运维监控系统之Open-Falcon
一、Open-Falcon介绍
open-falcon是一款用golang和python写的监控系统,由小米启动这个项目。
1、监控系统,可以从运营级别(基本配置即可),以及应用级别(二次开发,通过端口进行日志上报),对服务器、操作系统、中间件、应用进行全面的监控,及报警,对我们的系统正常运行的作用非常重要。
2、基础监控
CPU、Load、内存、磁盘、IO、网络相关、内核参数、ss 统计输出、端口采集、核心服务的进程存活信息采集、关键业务进程资源消耗、NTP offset采集、DNS解析采集,这些指标,都是open-falcon的agent组件直接支持的。

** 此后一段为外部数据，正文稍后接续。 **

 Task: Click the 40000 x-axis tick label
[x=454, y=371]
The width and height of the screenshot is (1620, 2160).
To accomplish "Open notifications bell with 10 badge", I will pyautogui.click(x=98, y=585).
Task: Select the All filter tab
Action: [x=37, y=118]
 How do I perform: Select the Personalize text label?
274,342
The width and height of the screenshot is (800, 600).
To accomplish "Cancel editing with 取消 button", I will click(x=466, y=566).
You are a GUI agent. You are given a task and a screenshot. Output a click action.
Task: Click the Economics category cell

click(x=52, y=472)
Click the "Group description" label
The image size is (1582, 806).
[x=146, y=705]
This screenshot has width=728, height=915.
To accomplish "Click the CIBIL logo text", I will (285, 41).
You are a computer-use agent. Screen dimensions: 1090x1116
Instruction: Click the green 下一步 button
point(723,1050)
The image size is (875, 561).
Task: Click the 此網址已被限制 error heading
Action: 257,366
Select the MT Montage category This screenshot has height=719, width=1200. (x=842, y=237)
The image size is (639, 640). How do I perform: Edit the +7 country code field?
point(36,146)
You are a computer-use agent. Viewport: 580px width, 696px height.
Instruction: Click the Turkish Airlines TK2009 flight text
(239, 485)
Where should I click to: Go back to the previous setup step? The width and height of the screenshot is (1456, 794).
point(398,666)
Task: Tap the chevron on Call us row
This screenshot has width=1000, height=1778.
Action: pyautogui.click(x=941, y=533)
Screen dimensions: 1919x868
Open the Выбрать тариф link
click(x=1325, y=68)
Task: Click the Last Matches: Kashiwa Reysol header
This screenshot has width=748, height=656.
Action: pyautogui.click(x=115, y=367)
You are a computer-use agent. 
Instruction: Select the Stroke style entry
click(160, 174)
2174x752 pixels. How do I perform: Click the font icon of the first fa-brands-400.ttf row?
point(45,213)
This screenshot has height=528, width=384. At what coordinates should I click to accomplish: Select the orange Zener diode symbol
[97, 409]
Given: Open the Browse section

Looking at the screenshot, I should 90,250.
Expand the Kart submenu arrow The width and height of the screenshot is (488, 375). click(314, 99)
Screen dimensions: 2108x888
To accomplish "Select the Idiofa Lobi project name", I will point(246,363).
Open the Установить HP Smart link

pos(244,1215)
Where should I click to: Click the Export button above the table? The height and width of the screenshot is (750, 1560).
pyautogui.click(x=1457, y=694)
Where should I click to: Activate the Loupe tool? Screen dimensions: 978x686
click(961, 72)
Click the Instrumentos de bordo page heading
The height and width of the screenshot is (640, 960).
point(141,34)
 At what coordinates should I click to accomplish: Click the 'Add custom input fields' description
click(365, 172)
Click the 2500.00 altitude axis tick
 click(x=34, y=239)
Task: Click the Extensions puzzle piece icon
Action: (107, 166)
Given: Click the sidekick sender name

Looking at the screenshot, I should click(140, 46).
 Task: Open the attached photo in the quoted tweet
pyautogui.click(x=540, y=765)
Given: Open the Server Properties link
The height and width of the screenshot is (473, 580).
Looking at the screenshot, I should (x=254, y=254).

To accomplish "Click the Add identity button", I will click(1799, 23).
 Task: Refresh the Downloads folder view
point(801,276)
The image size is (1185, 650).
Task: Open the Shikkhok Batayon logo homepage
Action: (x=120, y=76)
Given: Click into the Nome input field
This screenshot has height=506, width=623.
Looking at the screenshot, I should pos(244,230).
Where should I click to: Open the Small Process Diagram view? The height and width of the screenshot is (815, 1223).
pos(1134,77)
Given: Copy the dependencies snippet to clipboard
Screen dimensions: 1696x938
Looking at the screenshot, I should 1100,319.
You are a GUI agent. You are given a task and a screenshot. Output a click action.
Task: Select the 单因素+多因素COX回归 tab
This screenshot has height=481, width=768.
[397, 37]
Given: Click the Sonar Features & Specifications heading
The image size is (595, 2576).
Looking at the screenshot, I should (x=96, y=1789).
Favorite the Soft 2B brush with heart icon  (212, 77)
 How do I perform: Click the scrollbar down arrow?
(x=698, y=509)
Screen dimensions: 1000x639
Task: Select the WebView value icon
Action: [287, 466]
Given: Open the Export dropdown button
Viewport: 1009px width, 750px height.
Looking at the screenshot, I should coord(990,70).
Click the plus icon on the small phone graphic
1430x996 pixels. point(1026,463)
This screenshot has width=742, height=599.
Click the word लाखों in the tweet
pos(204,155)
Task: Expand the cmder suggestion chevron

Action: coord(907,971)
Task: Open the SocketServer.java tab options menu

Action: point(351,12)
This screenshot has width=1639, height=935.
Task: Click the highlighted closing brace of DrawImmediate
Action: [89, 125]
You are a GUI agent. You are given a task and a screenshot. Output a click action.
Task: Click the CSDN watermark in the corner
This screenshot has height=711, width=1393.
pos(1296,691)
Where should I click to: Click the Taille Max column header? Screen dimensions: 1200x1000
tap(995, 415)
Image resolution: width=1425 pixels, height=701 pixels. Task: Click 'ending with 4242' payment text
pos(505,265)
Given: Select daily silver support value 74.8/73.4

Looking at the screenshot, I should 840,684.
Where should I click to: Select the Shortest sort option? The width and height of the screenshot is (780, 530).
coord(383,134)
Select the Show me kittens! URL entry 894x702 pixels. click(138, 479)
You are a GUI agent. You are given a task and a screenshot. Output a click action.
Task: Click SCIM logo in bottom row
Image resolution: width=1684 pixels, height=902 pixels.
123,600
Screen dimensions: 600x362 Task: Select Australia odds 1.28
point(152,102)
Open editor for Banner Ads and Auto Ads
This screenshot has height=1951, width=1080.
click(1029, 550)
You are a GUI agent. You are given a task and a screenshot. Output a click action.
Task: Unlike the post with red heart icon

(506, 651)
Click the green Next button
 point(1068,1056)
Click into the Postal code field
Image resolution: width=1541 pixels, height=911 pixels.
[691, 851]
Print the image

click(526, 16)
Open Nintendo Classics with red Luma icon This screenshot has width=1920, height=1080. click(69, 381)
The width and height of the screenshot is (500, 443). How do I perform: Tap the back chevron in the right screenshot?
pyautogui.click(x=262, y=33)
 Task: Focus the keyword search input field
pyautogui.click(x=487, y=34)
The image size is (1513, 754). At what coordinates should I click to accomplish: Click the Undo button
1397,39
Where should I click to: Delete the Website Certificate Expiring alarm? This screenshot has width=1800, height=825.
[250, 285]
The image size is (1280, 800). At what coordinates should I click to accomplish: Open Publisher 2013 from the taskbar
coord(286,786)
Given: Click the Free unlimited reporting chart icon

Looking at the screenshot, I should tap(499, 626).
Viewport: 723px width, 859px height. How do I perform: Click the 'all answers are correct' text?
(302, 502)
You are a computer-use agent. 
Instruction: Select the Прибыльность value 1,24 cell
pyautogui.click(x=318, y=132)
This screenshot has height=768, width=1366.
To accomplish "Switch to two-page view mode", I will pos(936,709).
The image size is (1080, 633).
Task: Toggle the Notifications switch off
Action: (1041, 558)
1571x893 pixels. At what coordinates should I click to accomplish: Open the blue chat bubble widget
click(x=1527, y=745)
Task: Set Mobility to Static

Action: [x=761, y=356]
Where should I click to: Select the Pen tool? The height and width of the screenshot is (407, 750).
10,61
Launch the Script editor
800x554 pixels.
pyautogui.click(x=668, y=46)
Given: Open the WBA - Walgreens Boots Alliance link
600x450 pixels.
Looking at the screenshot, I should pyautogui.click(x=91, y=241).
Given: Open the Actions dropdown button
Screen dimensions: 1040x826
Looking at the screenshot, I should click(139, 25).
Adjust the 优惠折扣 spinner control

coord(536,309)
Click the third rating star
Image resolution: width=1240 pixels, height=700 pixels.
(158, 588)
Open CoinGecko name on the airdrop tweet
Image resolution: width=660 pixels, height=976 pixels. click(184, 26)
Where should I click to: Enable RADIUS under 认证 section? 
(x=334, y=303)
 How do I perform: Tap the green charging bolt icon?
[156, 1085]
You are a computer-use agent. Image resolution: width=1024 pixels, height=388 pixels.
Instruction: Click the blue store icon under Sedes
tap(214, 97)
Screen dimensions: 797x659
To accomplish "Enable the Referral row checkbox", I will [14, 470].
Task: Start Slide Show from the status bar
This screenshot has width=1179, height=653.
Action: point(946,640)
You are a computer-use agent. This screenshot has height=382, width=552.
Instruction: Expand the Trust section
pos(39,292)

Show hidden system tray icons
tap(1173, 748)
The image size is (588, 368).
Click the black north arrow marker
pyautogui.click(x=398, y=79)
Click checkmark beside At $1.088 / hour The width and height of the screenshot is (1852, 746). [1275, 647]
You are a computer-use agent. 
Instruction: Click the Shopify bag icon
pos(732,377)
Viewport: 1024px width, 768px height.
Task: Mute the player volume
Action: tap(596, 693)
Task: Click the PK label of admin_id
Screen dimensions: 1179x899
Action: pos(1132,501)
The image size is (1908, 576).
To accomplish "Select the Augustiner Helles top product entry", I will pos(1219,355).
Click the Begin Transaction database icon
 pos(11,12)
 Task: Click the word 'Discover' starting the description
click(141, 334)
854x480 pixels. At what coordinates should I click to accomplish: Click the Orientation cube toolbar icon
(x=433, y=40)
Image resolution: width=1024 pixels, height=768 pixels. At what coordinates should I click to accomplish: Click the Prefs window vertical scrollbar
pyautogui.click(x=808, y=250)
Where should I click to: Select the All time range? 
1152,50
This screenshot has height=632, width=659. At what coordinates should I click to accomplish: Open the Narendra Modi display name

Linux运维基础采集项:http://book.open-falcon.org/zh/faq/linux-metrics.html
对于这些基础监控选项全部理解透彻的时刻,也就是对Linux运行原理及命令进阶的时刻。
3、第三方监控
术业有专攻,运行在OS上的应用甚多,Open-Falcon的开发团队不可能把所有的第三方应用的监控全部做完,这个就需要开源社区提供更多的插件,当前对于很多常用的第三方应用都有相关插件了。
4、JVM监控
对于Java作为主要开发语言的大多数公司,对于JVM的监控不可或缺。
每个JVM应用的参数,比如GC、类加载、JVM内存、进程、线程,都可以上报给Falcon,而这些参数的获得,都可以通过MxBeans实现。
使用 Java 平台管理 bean:http://www.ibm.com/developerworks/cn/java/j-mxbeans/
5、业务应用监控
对于业务需要监控的接口,比如响应时间等。可以根据业务的需要,上报相关数据到Falcon,并通过Falcon查看结果。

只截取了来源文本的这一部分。